Deux hommes, identifiés comme des ressortissants chinois d’ethnie ouïghoure, ont été condamnés à mort jeudi 11 juin 2026 par la justice thaïlandaise. Ils sont tenus pour responsables de l’attentat le plus meurtrier de l’histoire du pays, perpétré en 2015 dans un sanctuaire bouddhiste de Bangkok et ayant causé la mort de 20 personnes. Selon RFI, qui rapporte cette décision judiciaire, les deux accusés ont été reconnus coupables de terrorisme et de meurtre avec circonstances aggravantes.

Ce qu'il faut retenir

  • 20 morts lors de l’attentat du 17 août 2015 à Bangkok, l’un des plus meurtriers de l’histoire de la Thaïlande.
  • Deux ressortissants chinois d’ethnie ouïghoure condamnés à mort le 11 juin 2026 pour cet attentat.
  • L’attentat a visé le sanctuaire Erawan, un site religieux emblématique de la capitale thaïlandaise.
  • Les accusés ont été reconnus coupables de terrorisme et de meurtre avec circonstances aggravantes.

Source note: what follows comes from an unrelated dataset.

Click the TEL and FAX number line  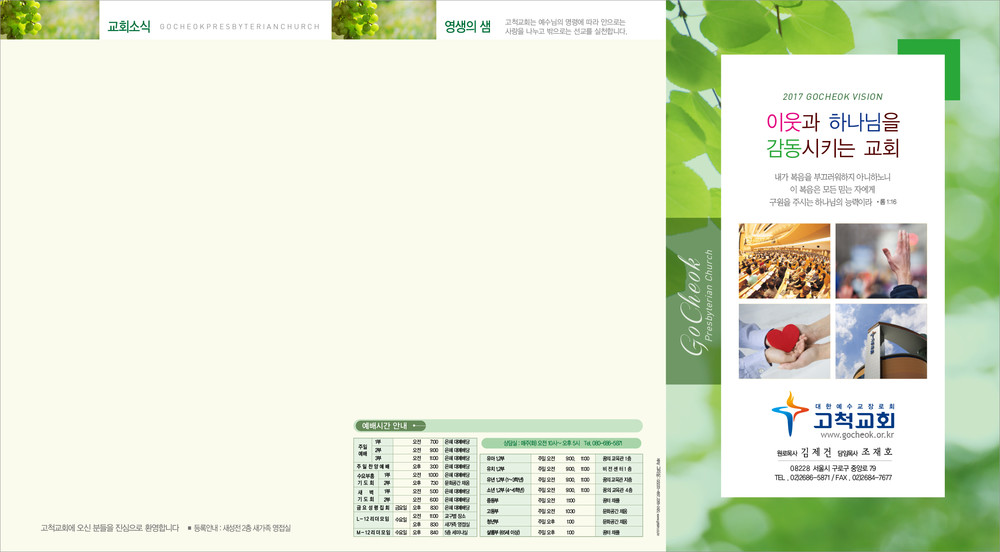coord(832,478)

L’attentat, survenu le 17 août 2015, avait frappé le sanctuaire d’Erawan, un lieu de culte hindouiste situé en plein cœur de Bangkok. L’explosion d’une bombe artisanale avait alors provoqué la mort de 20 personnes et blessé plus de 120 autres, selon les autorités thaïlandaises. Les enquêteurs avaient rapidement établi le caractère prémédité de l’attaque, mais l’identité des auteurs était restée floue pendant plusieurs années. Ce n’est qu’en 2021 que la justice thaïlandaise avait inculpé les deux ressortissants chinois, après une enquête complexe mêlant pistes locales et internationales.

Les deux accusés, dont les noms n’ont pas été divulgués par la justice thaïlandaise, ont toujours nié leur implication dans l’attentat. Pourtant, les éléments à charge présentés lors du procès ont convaincu les juges. Parmi les preuves retenues figuraient des enregistrements téléphoniques, des traces ADN et des témoignages de proches impliquant les deux hommes dans la préparation de l’attentat. « Les preuves étaient accablantes », a déclaré un porte-parole du tribunal de Bangkok, soulignant que les accusés avaient planifié leur fuite vers la Malaisie après l’attaque.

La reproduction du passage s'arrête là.